Les premiers mystiques, auxquels les catégories de la théologie scolastique sont étrangères, accentuent le rôle de la grâce et tiennent une position moyenne, équilibrée et fidèle au Coran en évitant de trop scruter les mystères par la raison. Pour Hasan al-Basrî, rien n‟arrive que par la volonté de Dieu, mais l‟homme a reçu de Dieu la liberté de ses actes (tafwîd). Par contre, pour les spirituels de tendance akbarienne, les actes d‟un homme ne sont que la concrétisation d‟un attribut divin. La conséquence logique d‟une telle interprétation est que l‟on peut aller à l‟encontre de la Loi, mais non pas contre la Volonté divine, quoi que l‟on fasse :

Il n‟existe personne dont le propre Seigneur ne soit pas content, car c‟est par lui que sa Seigneurerie subsiste (…) ; tout est agréé par le Seigneur, car l‟individu ne saurait agir sans que l‟action appartienne au Seigneur qui agit en lui.
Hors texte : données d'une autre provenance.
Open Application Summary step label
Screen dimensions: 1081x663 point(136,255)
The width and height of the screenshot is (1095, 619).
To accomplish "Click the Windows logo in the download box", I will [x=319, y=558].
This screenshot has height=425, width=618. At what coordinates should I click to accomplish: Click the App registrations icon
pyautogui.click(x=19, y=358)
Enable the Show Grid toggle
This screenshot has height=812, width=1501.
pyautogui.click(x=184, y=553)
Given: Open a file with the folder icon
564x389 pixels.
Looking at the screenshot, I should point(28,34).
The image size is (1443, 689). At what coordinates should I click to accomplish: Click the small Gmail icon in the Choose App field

C‟est pour cela que l‟individu “s‟apaise”, confiant qu‟aucune action ne lui soit attribuée et qu‟il est content de ce qui apparaît en lui des actions de son Seigneur qui, Lui, agrée, car tout auteur est content de son œuvre102

.

Cela amena l‟école de la wahdat al-wujûd à réinterpréter le sens de la Rétribution. Pour Ibn „Arabî, la Miséricorde divine est universelle et tous connaîtront la Félicité. Dans sa rigoureuse fidélité au Coran, il ne nie pas la réalité de la répartition des hommes entre le paradis et l‟enfer. Mais l‟enfer n‟est pas un lieu de douleur, puisqu‟il est de la même nature que ceux qui s‟y trouveront : pour les êtres de nature ignée, le séjour infernal est le retour à l‟ignéité originelle103.